Exercise aim: Transcribe all the data below exactly, leaving its pictures out.

++++ Dataset ++++

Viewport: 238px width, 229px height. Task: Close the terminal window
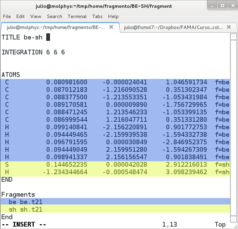click(x=231, y=6)
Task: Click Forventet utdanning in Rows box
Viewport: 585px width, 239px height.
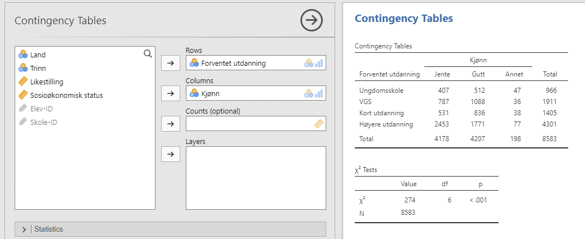Action: 233,63
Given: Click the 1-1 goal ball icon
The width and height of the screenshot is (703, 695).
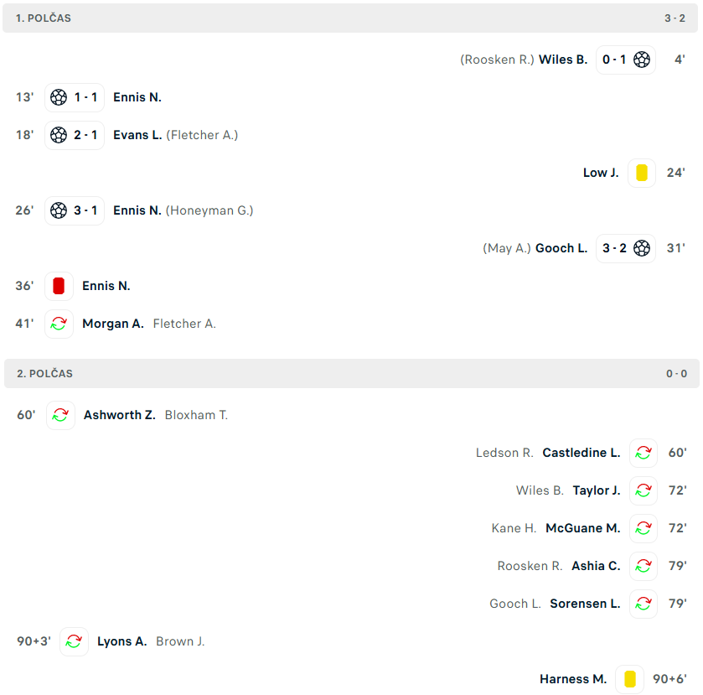Looking at the screenshot, I should click(59, 97).
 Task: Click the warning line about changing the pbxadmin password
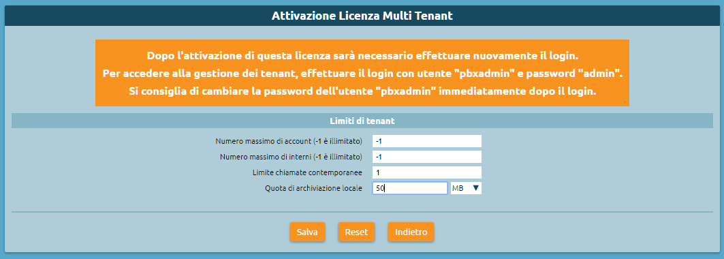[362, 91]
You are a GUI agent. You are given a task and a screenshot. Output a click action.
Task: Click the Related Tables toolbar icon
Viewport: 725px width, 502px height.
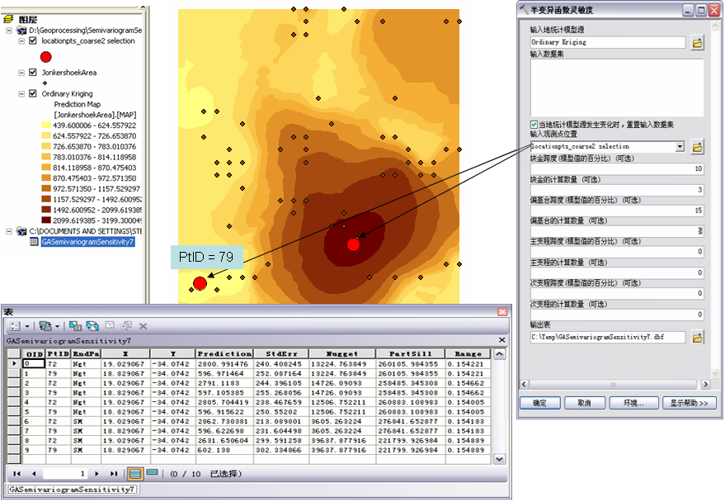(x=45, y=326)
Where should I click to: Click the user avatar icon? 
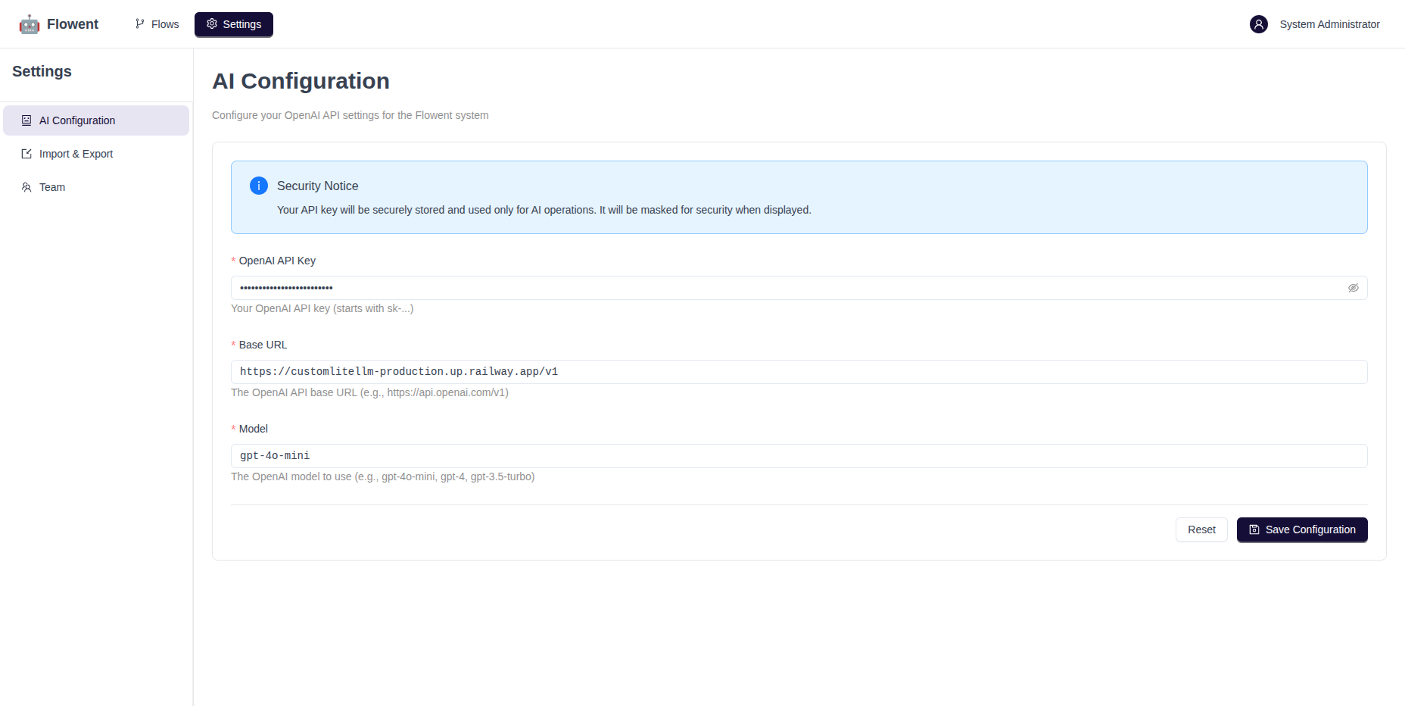1258,24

++++

Response to the task:
Viewport: 238px width, 229px height. Task: Close the terminal window
click(x=231, y=6)
Task: Click Forventet utdanning in Rows box
Viewport: 585px width, 239px height.
Action: 233,63
Given: Click the 1-1 goal ball icon
The width and height of the screenshot is (703, 695).
Looking at the screenshot, I should click(59, 97).
 Task: Click the warning line about changing the pbxadmin password
[362, 91]
You are a GUI agent. You are given a task and a screenshot. Output a click action.
Task: Click the Related Tables toolbar icon
Viewport: 725px width, 502px height.
(x=45, y=326)
Where should I click to: Click the user avatar icon? 
1258,24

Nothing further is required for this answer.